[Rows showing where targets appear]
----------------------------------------
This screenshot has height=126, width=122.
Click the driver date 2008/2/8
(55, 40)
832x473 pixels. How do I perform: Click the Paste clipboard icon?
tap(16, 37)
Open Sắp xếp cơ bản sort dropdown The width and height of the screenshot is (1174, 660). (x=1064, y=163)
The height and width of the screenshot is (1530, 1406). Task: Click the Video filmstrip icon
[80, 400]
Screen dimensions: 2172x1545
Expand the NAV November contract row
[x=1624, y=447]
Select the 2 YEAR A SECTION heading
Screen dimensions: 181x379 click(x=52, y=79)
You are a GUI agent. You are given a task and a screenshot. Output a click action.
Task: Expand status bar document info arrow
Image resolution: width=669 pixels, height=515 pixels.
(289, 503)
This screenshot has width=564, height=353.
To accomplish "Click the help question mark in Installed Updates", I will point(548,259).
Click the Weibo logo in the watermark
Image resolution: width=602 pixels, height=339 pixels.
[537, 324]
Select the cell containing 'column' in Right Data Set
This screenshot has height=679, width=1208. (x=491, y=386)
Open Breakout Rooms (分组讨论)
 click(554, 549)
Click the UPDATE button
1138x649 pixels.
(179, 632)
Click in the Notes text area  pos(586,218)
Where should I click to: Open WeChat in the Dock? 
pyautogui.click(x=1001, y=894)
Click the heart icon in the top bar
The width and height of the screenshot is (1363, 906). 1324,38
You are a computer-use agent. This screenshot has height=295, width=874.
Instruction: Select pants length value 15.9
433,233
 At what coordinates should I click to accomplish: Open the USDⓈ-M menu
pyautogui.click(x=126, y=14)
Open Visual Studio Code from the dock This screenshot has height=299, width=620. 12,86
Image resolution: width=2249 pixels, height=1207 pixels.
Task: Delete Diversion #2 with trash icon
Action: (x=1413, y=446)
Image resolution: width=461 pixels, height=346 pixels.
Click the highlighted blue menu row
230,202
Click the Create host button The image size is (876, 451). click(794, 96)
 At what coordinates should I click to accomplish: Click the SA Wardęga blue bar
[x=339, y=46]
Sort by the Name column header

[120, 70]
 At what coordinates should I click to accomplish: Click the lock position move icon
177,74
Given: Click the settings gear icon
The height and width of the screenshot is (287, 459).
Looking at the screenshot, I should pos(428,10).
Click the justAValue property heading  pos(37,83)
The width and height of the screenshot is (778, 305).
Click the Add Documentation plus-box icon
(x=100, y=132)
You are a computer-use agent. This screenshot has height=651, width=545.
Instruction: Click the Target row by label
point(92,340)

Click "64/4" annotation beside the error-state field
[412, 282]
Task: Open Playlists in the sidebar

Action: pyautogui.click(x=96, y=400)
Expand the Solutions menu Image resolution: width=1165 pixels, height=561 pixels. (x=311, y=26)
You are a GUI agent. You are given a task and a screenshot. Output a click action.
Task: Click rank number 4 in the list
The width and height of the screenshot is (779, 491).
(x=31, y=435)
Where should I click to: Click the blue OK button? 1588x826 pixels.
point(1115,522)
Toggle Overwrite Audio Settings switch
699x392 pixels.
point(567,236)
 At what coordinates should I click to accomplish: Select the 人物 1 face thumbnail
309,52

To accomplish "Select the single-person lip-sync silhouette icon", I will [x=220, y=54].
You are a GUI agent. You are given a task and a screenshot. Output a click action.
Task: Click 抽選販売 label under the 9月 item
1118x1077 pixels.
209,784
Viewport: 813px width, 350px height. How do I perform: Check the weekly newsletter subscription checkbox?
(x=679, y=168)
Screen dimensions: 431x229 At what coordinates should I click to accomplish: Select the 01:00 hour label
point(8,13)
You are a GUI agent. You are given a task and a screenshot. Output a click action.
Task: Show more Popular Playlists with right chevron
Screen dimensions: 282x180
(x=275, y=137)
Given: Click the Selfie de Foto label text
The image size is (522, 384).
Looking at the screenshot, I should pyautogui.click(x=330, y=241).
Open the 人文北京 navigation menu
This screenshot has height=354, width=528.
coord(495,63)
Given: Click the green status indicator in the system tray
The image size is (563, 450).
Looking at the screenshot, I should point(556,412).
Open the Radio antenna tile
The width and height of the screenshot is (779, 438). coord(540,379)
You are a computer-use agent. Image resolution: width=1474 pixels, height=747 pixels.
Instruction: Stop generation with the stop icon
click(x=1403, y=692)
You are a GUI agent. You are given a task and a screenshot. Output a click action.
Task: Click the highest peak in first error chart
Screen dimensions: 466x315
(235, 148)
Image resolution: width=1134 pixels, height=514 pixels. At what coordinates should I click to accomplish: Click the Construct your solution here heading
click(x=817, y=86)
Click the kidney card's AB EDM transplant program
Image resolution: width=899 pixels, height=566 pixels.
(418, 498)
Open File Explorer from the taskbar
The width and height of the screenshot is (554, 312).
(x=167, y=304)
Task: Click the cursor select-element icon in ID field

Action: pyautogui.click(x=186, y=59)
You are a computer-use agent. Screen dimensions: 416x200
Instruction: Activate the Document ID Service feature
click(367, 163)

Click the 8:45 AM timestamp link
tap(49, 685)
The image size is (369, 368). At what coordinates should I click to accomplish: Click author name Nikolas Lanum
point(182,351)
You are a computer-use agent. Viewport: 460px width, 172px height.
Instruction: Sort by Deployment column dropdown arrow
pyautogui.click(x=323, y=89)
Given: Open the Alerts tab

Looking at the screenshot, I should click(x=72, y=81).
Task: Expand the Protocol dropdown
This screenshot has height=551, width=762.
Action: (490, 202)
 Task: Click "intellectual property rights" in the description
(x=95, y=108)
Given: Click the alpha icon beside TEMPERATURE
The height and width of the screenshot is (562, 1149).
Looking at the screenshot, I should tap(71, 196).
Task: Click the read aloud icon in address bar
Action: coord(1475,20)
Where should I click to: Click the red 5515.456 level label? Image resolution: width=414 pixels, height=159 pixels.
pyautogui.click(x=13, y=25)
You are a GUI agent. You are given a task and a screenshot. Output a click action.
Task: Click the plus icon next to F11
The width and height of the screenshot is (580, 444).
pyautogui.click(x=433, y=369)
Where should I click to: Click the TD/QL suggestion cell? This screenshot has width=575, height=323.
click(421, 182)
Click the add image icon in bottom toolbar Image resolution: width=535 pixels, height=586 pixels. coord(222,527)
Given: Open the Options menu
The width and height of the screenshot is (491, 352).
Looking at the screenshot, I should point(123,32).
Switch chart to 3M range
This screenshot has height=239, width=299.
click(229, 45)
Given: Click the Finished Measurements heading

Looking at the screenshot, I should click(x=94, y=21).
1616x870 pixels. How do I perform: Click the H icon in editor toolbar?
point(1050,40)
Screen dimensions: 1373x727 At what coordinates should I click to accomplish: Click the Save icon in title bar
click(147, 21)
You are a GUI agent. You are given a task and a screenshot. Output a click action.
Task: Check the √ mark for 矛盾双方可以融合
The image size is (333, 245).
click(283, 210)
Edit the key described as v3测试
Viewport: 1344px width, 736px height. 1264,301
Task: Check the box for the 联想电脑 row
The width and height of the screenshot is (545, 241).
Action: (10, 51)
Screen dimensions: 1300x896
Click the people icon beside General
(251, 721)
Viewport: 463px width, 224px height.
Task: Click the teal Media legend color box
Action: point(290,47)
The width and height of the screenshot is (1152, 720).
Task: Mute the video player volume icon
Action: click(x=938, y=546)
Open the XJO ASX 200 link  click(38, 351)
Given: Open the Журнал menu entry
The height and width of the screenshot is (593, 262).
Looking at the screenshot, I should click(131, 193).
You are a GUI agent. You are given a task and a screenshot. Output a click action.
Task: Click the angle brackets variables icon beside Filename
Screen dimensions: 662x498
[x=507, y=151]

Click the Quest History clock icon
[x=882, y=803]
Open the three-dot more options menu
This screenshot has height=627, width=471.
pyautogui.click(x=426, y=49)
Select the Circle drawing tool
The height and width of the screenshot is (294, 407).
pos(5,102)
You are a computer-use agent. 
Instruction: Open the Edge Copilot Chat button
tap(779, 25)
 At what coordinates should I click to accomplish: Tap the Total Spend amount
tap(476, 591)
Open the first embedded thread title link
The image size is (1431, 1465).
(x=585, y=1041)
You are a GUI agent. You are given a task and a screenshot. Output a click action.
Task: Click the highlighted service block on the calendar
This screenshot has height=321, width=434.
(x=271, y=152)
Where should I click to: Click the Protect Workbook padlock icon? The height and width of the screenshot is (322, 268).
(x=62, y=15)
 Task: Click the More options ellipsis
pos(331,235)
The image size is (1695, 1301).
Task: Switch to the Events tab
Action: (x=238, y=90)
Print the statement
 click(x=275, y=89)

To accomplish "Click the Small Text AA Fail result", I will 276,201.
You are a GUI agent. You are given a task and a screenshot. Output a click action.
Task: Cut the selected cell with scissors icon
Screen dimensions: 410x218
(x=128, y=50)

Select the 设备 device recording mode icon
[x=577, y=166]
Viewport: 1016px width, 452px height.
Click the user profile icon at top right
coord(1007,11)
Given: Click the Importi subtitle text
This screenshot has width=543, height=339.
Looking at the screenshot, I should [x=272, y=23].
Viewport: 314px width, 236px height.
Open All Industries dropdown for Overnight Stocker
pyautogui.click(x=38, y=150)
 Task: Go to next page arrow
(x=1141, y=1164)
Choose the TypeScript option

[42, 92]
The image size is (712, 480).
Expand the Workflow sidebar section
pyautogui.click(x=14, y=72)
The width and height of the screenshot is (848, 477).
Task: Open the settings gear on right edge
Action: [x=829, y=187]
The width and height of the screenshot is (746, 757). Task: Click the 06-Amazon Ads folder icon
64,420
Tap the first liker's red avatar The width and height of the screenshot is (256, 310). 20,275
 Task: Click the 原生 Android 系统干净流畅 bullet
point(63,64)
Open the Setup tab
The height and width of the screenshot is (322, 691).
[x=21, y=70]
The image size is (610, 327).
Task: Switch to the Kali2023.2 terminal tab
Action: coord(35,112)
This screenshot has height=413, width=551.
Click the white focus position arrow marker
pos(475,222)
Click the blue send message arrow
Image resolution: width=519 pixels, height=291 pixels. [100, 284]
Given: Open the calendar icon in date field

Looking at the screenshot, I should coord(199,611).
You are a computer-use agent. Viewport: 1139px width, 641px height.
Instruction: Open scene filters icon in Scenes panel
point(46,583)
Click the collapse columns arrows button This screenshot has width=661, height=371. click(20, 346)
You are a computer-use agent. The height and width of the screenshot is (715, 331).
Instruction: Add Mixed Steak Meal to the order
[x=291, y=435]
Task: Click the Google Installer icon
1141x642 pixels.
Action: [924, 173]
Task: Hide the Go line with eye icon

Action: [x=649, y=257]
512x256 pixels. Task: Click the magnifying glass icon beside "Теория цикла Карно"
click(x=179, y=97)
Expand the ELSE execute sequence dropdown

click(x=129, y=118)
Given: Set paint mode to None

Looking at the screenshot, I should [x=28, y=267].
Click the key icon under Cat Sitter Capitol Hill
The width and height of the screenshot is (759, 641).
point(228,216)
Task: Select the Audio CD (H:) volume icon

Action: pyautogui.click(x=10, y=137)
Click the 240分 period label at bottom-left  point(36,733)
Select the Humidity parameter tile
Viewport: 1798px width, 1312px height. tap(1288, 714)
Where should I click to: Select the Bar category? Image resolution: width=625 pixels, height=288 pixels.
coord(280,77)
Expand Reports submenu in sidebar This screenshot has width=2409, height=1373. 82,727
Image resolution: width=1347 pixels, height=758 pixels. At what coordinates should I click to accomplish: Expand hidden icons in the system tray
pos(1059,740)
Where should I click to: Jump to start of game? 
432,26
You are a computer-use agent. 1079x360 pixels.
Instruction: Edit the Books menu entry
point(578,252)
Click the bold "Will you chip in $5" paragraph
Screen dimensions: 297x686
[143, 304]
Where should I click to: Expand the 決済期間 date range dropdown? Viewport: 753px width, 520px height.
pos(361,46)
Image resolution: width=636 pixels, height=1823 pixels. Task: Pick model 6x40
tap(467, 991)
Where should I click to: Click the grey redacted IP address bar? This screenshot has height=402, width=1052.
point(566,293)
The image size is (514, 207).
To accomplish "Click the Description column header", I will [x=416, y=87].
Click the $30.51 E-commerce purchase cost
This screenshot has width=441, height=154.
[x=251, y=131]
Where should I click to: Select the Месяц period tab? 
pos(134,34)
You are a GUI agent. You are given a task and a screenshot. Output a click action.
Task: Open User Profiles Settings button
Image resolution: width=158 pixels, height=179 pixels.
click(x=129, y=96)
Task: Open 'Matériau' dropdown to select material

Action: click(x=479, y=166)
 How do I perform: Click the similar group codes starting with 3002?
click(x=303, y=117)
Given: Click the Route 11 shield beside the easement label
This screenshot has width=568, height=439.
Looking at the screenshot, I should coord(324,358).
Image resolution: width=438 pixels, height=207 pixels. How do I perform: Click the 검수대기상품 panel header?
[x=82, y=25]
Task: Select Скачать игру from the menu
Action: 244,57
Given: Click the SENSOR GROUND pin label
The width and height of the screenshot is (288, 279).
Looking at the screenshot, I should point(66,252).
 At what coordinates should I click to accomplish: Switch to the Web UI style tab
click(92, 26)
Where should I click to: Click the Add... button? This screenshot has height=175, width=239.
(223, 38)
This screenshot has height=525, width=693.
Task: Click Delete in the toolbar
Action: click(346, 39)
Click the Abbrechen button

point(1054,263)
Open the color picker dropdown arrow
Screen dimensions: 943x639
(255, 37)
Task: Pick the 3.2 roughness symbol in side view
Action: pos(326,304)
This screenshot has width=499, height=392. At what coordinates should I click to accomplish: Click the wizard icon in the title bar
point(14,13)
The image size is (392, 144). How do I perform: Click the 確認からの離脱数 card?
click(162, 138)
----------------------------------------
**TASK INSTRUCTIONS**
Retype the lines of the records above exactly as they stand, from the line that contains "Given: Set paint mode to None" through the line that contains "Click the 240分", including both of those lines.

**FULL OUTPUT**
Given: Set paint mode to None

Looking at the screenshot, I should [x=28, y=267].
Click the key icon under Cat Sitter Capitol Hill
The width and height of the screenshot is (759, 641).
point(228,216)
Task: Select the Audio CD (H:) volume icon

Action: pyautogui.click(x=10, y=137)
Click the 240分 period label at bottom-left  point(36,733)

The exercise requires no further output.